おひるごはん


午前の授業が終わった昼休み。
ごそごそとカバンを漁って気付く。お弁当がない。仕方ない。今日は何食べよっかなあ、とメニューを思い浮かべながら財布片手に食堂へ足を向けた。

もうお腹はペコペコだっていうのに、相変わらず売り場はたくさんの生徒で溢れかえっていて何も見えない。皆来るの早すぎではなかろうか。成長期にスルーされてしまった身としては非常に生きづらくて溜息が出る。でも頑張るよ。私はチャーハンが食べたいんだ。あと優しいミルクが入ったカフェオレも飲みたい。

いろんな波に埋もれながら、なんとかお目当ての食事をゲットして、さあ次はと席を探していれば「よっ」と肩を叩かれた。振り向いた先には、特徴的な赤い髪。


「切島くん!」
「へへ。みょうじも飯?」
「うん!お弁当忘れたの」
「またかよ!」


明るく笑う彼、切島くんはヒーロー科の生徒で、たまに食堂でお目にかかる。一月前くらいに偶然座った席が隣で、私がこぼしたコーラを一緒になって拭いてくれた優しい人だ。笑った時に覗くギザギザの歯がかっこいい。


「今日は一人なの?」
「や、向こうで爆豪と食ってんだけど、みょうじが見えたから走ってきた」
「おおお、私の為にご飯中断してくれたの…申し訳ない……」
「んなこと気にすんなって!一緒に食おうぜ」


貸して、と私の手からチャーハンとカフェオレが乗ったお盆をさらっていった切島くんは今日もかっこいい。自然と緩む頬をそのままに頷いて後をついて行く。

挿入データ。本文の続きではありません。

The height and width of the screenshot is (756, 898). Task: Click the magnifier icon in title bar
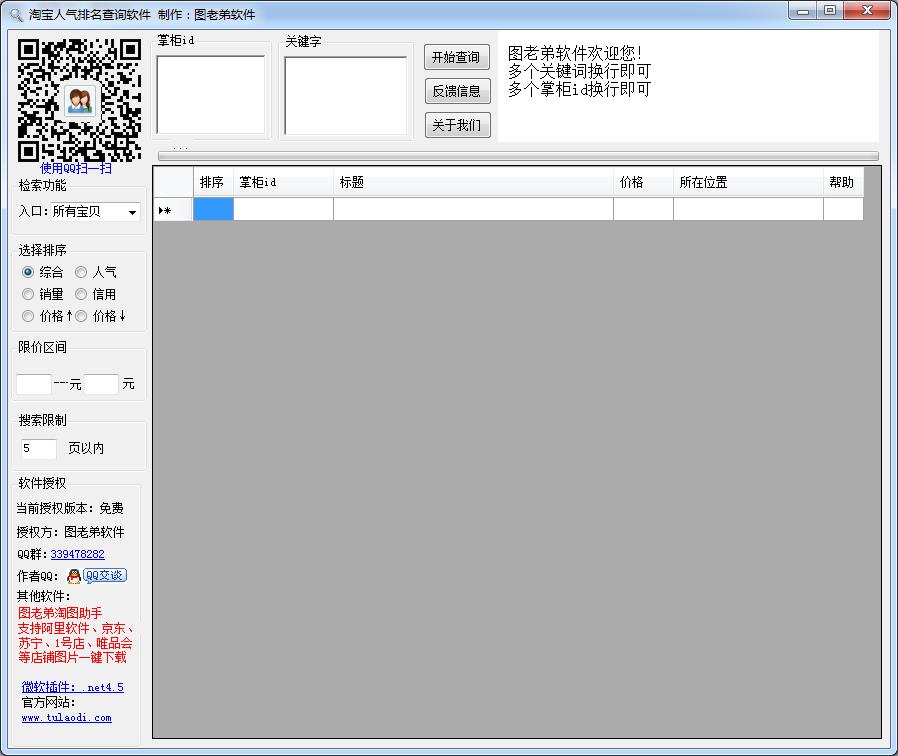[x=15, y=15]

ツンツン頭の爆豪くんは麺のようなものをずるずる啜っていて「こんにちはー」と挨拶すれば、一瞬だけ視線が寄越された。相変わらず無愛想だし、赤すぎて何の料理を食べているのか分からない。辛いのが好きなのかな。切島くんがいる時は爆豪くんもいるけど、毎回赤い気がする。


「切島くんはカツ丼?」
「おう!」


ああ、笑顔が眩しい。そしてかっこいい。
いつもお肉系を食べているけれど、やっぱりスタミナ消費が激しいんだろうか。ヒーロー科の授業って全然想像がつかない。前に土曜日も学校があるって聞いたくらいだ。まあ、他の科とは色々違うんだろう。

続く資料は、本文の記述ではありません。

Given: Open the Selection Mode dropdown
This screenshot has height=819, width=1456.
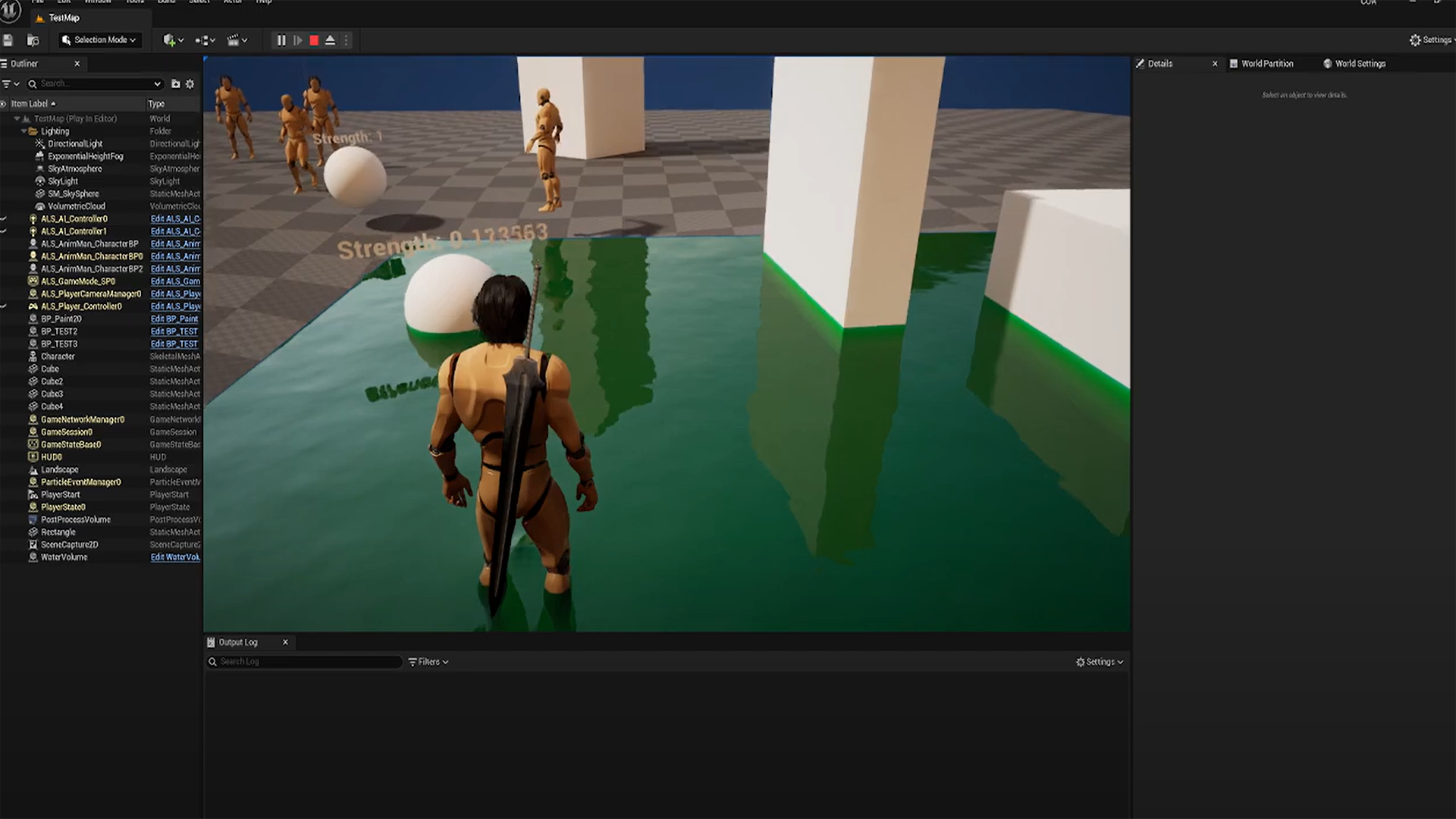Looking at the screenshot, I should coord(99,40).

いただきます、と手を合わせてから私もチャーハンを口に運ぶ。
雄英のご飯は何を食べても絶品だから嬉しい。おまけに今日は切島くんに会えたし、とっても良い日だ。


一人喜びに浸っていると「それ美味え?」と切島くんの声が降ってきた。隣を見れば、じ、と私の手元を見ている大きな瞳。
既に彼の器はカラだった。まだお腹すいてるのかな。


「美味しーよ。食べる?」
「えっ」
「はい」


チャーハンをこんもりすくったスプーンを差し出せば、ほんの少し固まった切島くんの視線が泳ぎ出した。

「やっ、えっと、」

焦っているのか何なのか。
言葉にならない声を出す切島くんの首元がだんだんと赤くなっていく。チャーハンを食べたかったわけじゃないのだろうか。
どうすれば、と向かいにいる爆豪くんを見遣れば呆れたように溜息を吐いていた。


「遠慮してねぇでさっさと食えやクソ髪」
「ばっ、」
「あ、遠慮してるの?」


なんだ、遠慮してたのか。
そんなの全然気にしなくていいのに、切島くんは優しさで出来ているのかもしれない。ますます素敵な人だ。

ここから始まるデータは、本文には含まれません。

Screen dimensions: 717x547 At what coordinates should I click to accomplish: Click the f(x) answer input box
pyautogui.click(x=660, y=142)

つまらなさそうに机へ頬杖をついている爆豪くんと切島くんの視線が数秒交わって、そうして切島くんの視線だけが私へと寄越される。


「じ、じゃあ…」
「どーぞー」


言うが早いかスプーンを差し出しなおせば、乗っていたチャーハンがぱくりと切島くんのお口へ消えた。咀嚼する度に動く頬がなんだか可愛い。

「もっと食べる?」と聞くと、真っ赤な顔でぶんぶん首を横に振られた。